Michael Haneke gosta de torturar o seu público. Em Violência
Gratuita, levava o telespectador ao extremo da violência, jogando-o como
cúmplice. Já no filme Caché, este era obrigado a acompanhar o olhar voyuer dos
protagonista, levando o cinéfilo ao extremo da metalinguagem do cinema. Em Amour,
sua mais recente obra, a tortura é imaginada usando todos os recursos estilísticos
e técnicos do cinema em um exercício quase sádico.
Aqui, Haneke prova sua genialidade. Os planos longos e
silenciosos expõem todo o incômodo que um deles tem que enfrentar diante de uma
rotina cruel que vai se impondo. Não há mais música que relaxe. E um simples
gesto de dar água se transforma em um sacrifício dificil de lidar, e não é a
toa que a violência acaba subindo à superfície, vergonhosa e sofrida.
O filme viaja para o futuro na primeira cena, enquanto
policiais abrem o quarto trancado, com fitas e chaves e encontram um corpo sereno,
sem vida, mas poeticamente ameaçado pelo fedor que incomoda quem está ali.
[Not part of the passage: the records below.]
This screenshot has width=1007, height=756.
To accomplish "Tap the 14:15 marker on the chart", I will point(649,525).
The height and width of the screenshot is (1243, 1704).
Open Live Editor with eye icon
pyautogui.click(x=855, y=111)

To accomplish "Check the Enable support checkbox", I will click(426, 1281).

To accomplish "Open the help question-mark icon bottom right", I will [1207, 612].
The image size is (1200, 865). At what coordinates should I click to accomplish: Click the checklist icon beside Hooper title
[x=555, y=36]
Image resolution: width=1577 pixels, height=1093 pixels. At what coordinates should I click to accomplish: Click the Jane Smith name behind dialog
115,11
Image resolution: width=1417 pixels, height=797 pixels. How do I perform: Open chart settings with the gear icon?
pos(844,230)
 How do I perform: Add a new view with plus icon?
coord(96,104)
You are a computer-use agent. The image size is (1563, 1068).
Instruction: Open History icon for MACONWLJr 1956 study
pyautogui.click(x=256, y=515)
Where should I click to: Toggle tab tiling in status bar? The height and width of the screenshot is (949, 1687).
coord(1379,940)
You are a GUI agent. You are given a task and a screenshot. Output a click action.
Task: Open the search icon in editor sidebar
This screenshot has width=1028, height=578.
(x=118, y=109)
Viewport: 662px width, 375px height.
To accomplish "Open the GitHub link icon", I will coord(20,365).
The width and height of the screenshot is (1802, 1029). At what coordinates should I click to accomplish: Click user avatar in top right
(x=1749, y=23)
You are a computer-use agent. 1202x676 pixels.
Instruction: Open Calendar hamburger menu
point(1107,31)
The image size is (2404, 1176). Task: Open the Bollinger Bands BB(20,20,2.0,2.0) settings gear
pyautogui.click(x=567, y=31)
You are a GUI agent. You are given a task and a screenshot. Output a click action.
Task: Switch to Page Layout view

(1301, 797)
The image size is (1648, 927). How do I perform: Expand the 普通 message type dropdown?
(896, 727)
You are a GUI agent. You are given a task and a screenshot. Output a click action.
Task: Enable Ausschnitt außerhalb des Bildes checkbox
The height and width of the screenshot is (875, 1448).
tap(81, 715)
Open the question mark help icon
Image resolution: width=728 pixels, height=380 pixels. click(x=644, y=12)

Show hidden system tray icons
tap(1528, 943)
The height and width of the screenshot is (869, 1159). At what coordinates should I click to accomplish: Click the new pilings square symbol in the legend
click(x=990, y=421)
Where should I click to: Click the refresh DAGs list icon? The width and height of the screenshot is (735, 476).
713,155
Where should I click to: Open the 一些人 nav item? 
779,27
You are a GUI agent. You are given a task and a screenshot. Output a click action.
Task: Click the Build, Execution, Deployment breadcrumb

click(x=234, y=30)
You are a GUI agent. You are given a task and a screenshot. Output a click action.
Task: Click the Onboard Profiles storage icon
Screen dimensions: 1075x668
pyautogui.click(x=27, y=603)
Essa
dicotomia entre o belo e o morto trespassa por toda a película. Música e
silêncio. Vida e Morte.
A imagem da platéia de um concerto que nunca é mostrado
reflete bem a angústia de se deparar com algo que não podemos dominar. Somos
incapazes de virar a câmera pra ver o palco. E assim, obrigados a focar apenas
na platéia, ficamos. Assim é a Morte. Nada podemos fazer, a não ser contemplar
aquilo que ela quer.
E como é amargo o gosto de sua aproximação. Não há poesia em
ver alguém que se ama prostrado na cama, e se sentir incapaz. O gesto,
extremado, é chocante, mas compreendido. A renúncia poderia significar um
recomeço, em um sonho quase absurdo, de ver a simples rotina de lavar pratos e
sair para passear de volta. Mas, o impossível toma conta e só resta aprisionar
o resto de amor que a amargura não levou em uma caixa. Aquele velho quarto, de
tantas memórias. Afinal, enterros não valem a pena. São bizarros, na palavra do
próprio protagonista. E sobra apenas a falsa ironia do título da obra.